Microsoft has expanded on its big data cloud services with Azure Data Lake Analytics, a new toolset to be released as a preview later this year along with Azure Data Lake Store. The firm also announced the availability of Azure HDInsight running on Ubuntu Linux.
Microsoft announced Azure Data Lake at the Build developer conference earlier this year, describing it as a highly scalable service that would enable customers to pool and analyse large volumes of data from multiple sources, such as sensor data from the Internet of Things.
The company has now announced that Azure Data Lake will be available in preview later this year, rebadged as Azure Data Lake Store. Also available as a preview will be Azure Data Lake Analytics, the two forming part of a new and expanded Azure Data Lake platform that makes big data processing and analytics simpler and more accessible, the firm said.
Azure Data Lake Analytics is a new service built on the Apache Yarn cluster management tool. It scales dynamically so that customers can focus on their business goals, not on managing distributed infrastructure, according to T K Rengarajan, corporate vice president for data platforms at Microsoft.
"The analytics service for Azure Data Lake is cost-efficient because you only pay for your job when it is running, and support for Azure Active Directory lets you manage access and roles simply and integrates with your on-premises identity system," he wrote on Microsoft's SQL Server blog.
Azure Data Lake Store provides a single repository for big data, which customers can use to capture data of any size, type and speed without forcing changes to the application code as data scales. It is designed to underpin Azure Data Lake Analytics as its storage layer (see image), as well as other big data tools such as the Hadoop distributions from Cloudera, Hortonworks and MapR.
Azure Data Lake Analytics includes Microsoft's Azure HDInsight tool, which is based on the Hortonworks Data Platform, and Microsoft announced that the latter is now available running on Ubuntu Linux as well as Windows Server clusters.
The move was first detailed at the Strata + Hadoop World conference in February, when Microsoft made it available as a public preview.

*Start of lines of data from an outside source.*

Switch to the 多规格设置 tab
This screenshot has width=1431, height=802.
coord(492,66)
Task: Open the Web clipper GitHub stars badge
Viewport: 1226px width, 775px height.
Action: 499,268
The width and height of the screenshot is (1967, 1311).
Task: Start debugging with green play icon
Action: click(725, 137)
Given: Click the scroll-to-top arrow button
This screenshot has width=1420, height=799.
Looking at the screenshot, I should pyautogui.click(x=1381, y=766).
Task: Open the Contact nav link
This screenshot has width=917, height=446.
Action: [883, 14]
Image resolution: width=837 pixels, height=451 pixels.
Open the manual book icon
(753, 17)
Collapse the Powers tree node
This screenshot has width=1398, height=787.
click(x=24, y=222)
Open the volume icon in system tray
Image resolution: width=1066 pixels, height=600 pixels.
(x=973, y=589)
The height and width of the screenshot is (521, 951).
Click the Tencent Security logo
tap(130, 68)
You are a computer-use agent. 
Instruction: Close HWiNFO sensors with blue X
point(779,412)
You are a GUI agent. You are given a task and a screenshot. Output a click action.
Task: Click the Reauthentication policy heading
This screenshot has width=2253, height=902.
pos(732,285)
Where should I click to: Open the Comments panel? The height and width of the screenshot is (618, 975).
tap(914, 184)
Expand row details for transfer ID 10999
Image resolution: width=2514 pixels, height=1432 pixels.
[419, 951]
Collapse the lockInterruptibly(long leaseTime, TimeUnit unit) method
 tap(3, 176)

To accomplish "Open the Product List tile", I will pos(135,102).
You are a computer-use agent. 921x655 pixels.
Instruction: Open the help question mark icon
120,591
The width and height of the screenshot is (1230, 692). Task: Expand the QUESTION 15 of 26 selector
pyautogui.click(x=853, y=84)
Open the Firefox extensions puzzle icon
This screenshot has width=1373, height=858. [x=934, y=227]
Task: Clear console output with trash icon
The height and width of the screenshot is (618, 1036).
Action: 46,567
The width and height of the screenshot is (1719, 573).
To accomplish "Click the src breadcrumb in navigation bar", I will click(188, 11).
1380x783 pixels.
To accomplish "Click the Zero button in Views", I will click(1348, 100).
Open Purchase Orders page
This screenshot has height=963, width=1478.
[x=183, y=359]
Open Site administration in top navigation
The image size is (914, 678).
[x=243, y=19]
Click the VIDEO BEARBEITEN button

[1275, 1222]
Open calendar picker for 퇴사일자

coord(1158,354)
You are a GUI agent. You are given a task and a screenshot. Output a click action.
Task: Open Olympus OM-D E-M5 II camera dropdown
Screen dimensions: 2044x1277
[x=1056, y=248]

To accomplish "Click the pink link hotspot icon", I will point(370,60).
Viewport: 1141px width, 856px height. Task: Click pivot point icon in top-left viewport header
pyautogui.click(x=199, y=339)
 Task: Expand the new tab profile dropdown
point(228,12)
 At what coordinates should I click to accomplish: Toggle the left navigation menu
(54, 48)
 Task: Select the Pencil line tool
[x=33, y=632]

The firm said at the time that it should prove compelling for customers already running Hadoop on Linux, as it would make it possible to use common Linux tools to extend deployment to Azure via a hybrid cloud connection.
This was echoed today by Canonical's John Zannos, vice president of Cloud Alliances.
"The collaboration between Microsoft and Canonical to create the option to run Azure HDInsight workloads on Ubuntu or Windows gives Azure customers flexibility in their big data processing decisions, both on premise and in the cloud," he said, writing on the firm's blog.